Entries on locating words and elements:
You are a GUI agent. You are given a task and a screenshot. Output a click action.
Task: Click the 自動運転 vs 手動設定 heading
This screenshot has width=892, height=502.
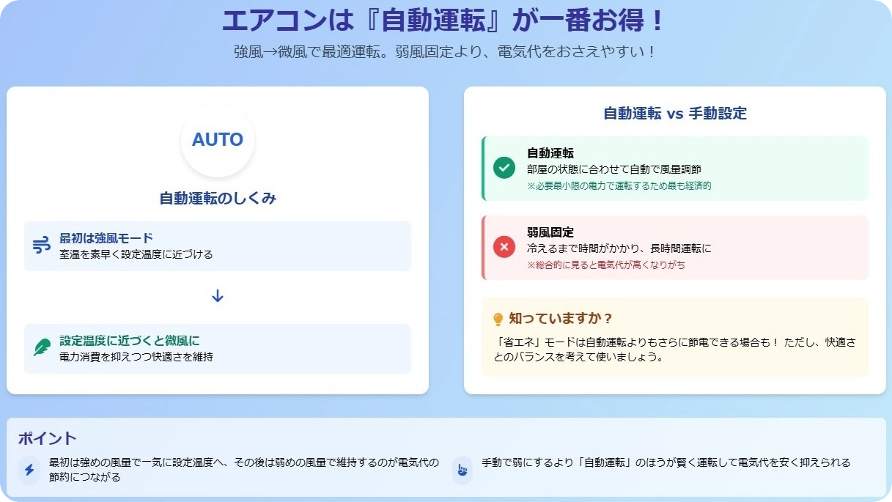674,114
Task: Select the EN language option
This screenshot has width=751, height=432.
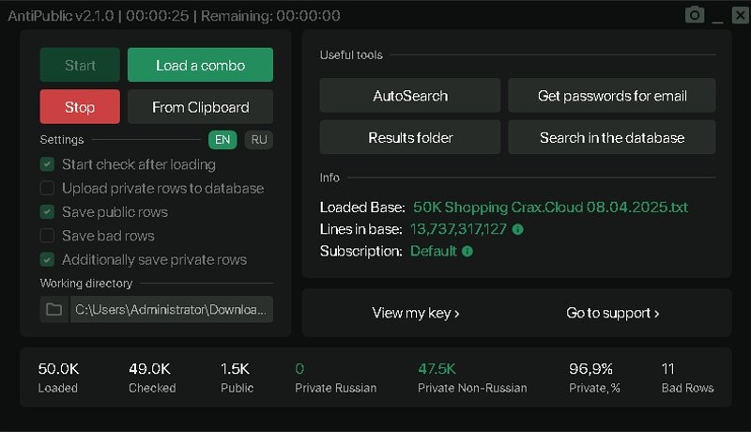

**INSTRUCTION**
Please write out all of the lines above word for word, leaving the pictures out.

**EXPECTED ANSWER**
You are a GUI agent. You are given a task and a screenshot. Output a click action.
Task: Click the 自動運転 vs 手動設定 heading
This screenshot has width=892, height=502.
674,114
Task: Select the EN language option
This screenshot has width=751, height=432.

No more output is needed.